§ **Problems**:
a: Answer these questions about the travel text:
(i) In what year did King George first buy the Tatoi estate?
(ii) How long is the marathon run that the battle inspired?
(iii) According to legend, who founded the citadel of Thebes, Cadmea?
b: From the rows, copy the lines starting with the line that contains "You are a GUI" and going on through the end of the rows, both ends included. Leave the pictures out.

§ **Extracted text**:
In their first encounter with the Persian army at the Battle of Marathon, the Athenians proved victorious using a military tactic later known as the Pincer movement; the same tactic was used by General Patton against Rommel on the African front.

This is also the battle that inspired the famous 42-kilometer marathon run—the exact distance from Marathon to Athens.

At this same point, you will pass very close to Tatoi Forest on your left which holds a well-known secret.

The dense nature of Tatoi, sitting on the foothills of Mount Parnitha has been preserving royal history for centuries.

The 10,000-acre estate you will find there was once the residence of the Royal Family of Greece. In 1872 King George first bought the Tatoi estate and the humble 2-storey house within. Since then stables, warehouses, barracks, a winery, a cemetery, and countless other buildings joined the estate.

After the Royal Family evacuated in 1967, the estate was left to the elements. Abandoned by the Greek state, the grand buildings fell into neglect, slowly reclaimed by the surrounding forest and vandals who sought to keep pieces of the treasures within.

Thankfully, there is talk of bringing the estate back to its former glory for the public to enjoy.

There is no official date yet, but the 55 buildings, 27 monuments, and thousands of historical objects found within may very soon be housed in a brand-new palace museum.

Continuing further, just after passing Oinoi, you will see the sea and a part of Euboea to your right.

Before The Journey to Troy!

Let me tell you a story.

While movies about the 300 Spartans and the Trojan War continue to captivate audiences, your journey in this part of Greece can uncover stories even more compelling. Like Strabo, the famed geographer who traversed the world, you are on the brink of discovering Aulis.

Today, Aulis is a small town, but it was once a significant ancient Boeotian city. Historically, it is renowned as the port from which the Achaean fleet set sail for the Trojan War.

According to myth, while the Achaeans stayed in Aulis, Agamemnon received an oracle demanding he sacrifice his daughter, Iphigenia, at the temple of Artemis to secure favorable winds for the fleet. The great playwright Euripides immortalized this tale in his tragedy “Iphigenia at Aulis.” If you are fortunate, you might even catch a performance at the ancient theater of Epidaurus.

From here, I urge you to leave the National Highway and take the road leading to Thebes.


Thiva, also known as Thebes is one of the oldest cities in Greece, steeped in some of the most captivating myths of Greek mythology.

Legend has it that its citadel, Cadmea, was founded by Cadmus, the son of Agenor. He arrived here from Phoenicia in search of his sister Europa, who had been abducted by Zeus.

Mythology tells us that Thebes is the birthplace of Hercules, Pentheus, Oedipus, and the enchanting god Dionysus.

The city’s rich mythological heritage provided the backdrop for profound tragedies, such as Sophocles’ “Oedipus Rex” and Euripides’ “The Bacchae.”

Hercules, the demigod son of Zeus and Alcmene, was renowned for his bravery and his twelve famous labors. The Thebans honored him with annual games held at a gymnasium dedicated to him.

Rows from a data collection:
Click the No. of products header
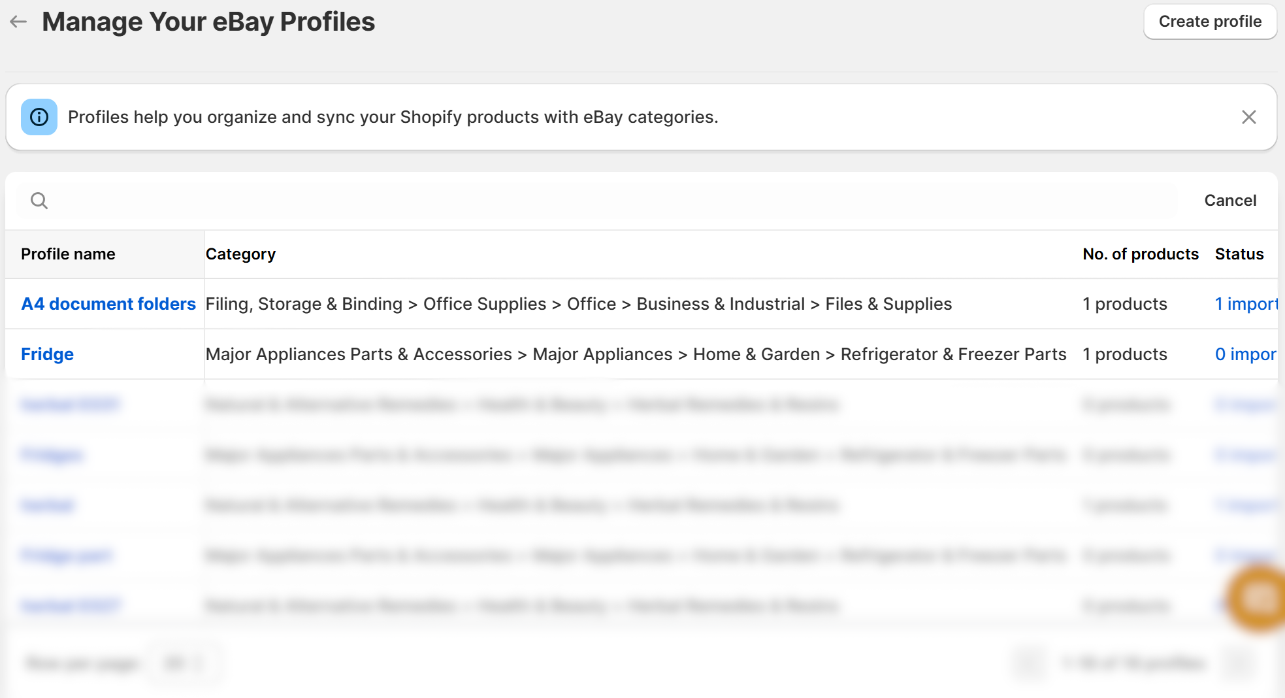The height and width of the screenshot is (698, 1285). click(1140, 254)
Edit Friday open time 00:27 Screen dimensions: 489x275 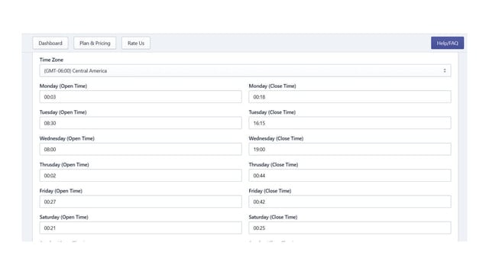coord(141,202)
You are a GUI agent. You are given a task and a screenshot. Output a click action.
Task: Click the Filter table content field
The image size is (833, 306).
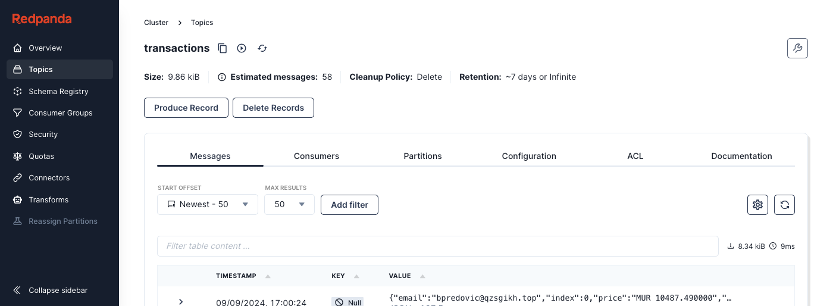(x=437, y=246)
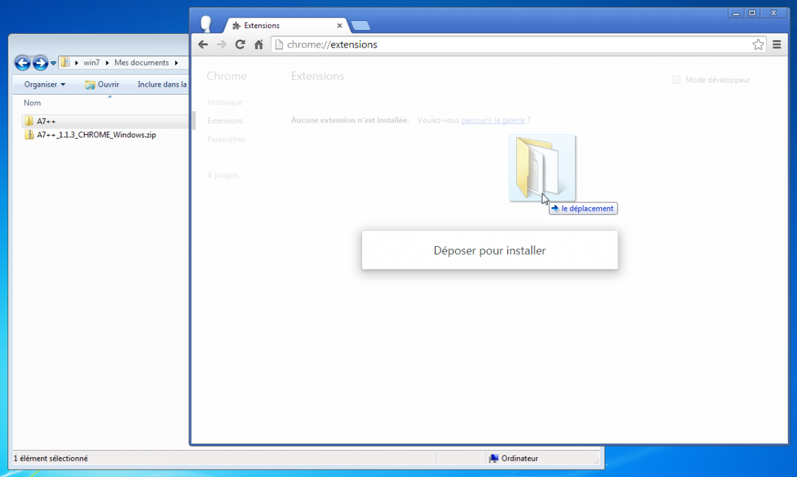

§ **Results for each task**:
a:
(i) 1872
(ii) 42 kilometers
(iii) Cadmus, the son of Agenor

b:
You are a GUI agent. You are given a task and a screenshot. Output a click action.
Task: Click the Filter table content field
The image size is (833, 306).
(x=437, y=246)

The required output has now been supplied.